BEGIN Dataset excerpts

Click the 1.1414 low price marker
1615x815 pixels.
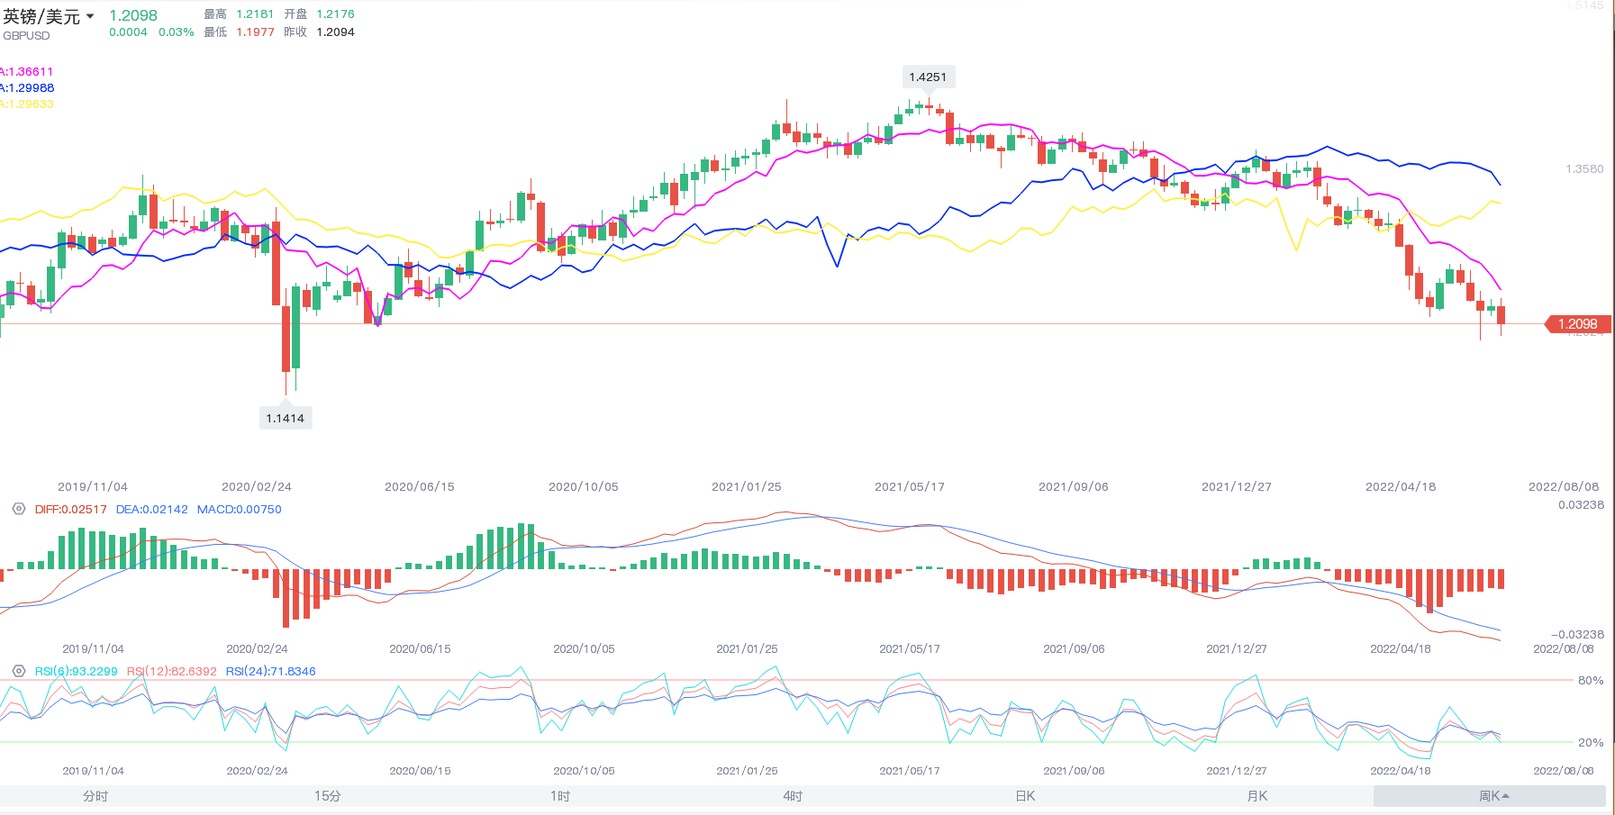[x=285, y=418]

END Dataset excerpts
BEGIN Dataset excerpts

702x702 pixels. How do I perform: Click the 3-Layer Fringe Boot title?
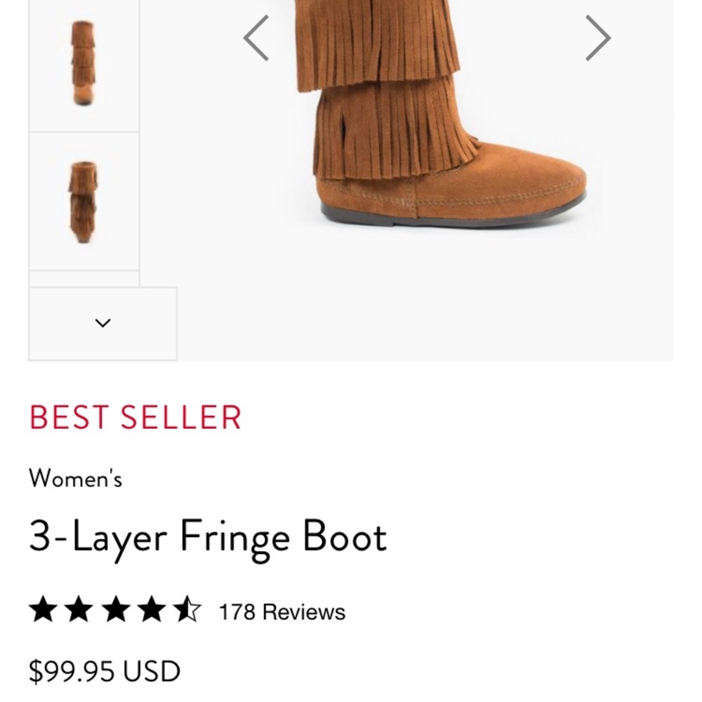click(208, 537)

END Dataset excerpts

* Short problem: Copy everything from the line containing "Click the 1.1414 low price marker" down to the line containing "[x=285, y=418]", keeping every line of the records, but offset each answer coordinate by adding 75 to it. Leave the pictures out.

* Full solution:
Click the 1.1414 low price marker
1615x815 pixels.
[x=360, y=493]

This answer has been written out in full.